Features of voluntary return programme
Under Royal Decree 4/2008 of 19 September (in Spanish, 40Kb PDF), the Non-EU Foreign Workers’ Voluntary Return Programme allows for the early lump-sum payment of unemployment contributory benefits to non-EU foreign workers who are voluntarily returning to their home country. The benefits are granted in two payments: 40% of the total amount is paid in Spain, and the remaining 60% is granted to the individual when they return to their home country after a period of 30 days. The programme, which was approved a year ago, is voluntary and, according to the government, aims to alleviate the situation of one of the groups most negatively affected by the economic crisis. In addition, individuals receiving the benefit may be offered the possibility of returning home together with their family, through a travel-finance assistance programme.
The programme only applies to non-EU foreign nationals from countries with which Spain has signed bilateral social security agreements. These agreements guarantee workers’ social rights and enable the payments made in Spain to be calculated along with those that are made subsequently in the home country, with the aim of guaranteeing future pensions.
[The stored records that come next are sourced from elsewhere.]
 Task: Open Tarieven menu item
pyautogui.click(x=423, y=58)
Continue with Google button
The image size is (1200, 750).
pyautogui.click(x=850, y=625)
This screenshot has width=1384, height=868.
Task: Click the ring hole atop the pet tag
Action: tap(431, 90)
However, the option to extend this programme to other countries is also allowed for, provided that these countries are deemed to have adequate mechanisms to guarantee workers’ social protection.
Aim of reducing unemployment
Another significant feature of the programme is that the participants cannot return to Spain before the end of the three-year term. This is to avoid situations that contravene the main objective of the programme – namely, to slow the increase in unemployment through the return of unemployed migrants. It is worth remembering that the measure was approved in September 2008, when the economic recession began to hit Spain. In fact, the third quarter of 2008 marked the first time since the start of the global crisis that the Spanish economy began to contract, declining by 0.2%. Unemployment rose to 11%, with the unemployment rate among the country’s foreign population standing at 17%. According to the Spanish Labour Force Survey (Encuesta de Población Activa, EPA), in the third quarter of 2008, unemployment had increased among the foreign population by 623,000 persons over the last year – or by 64% in relative terms.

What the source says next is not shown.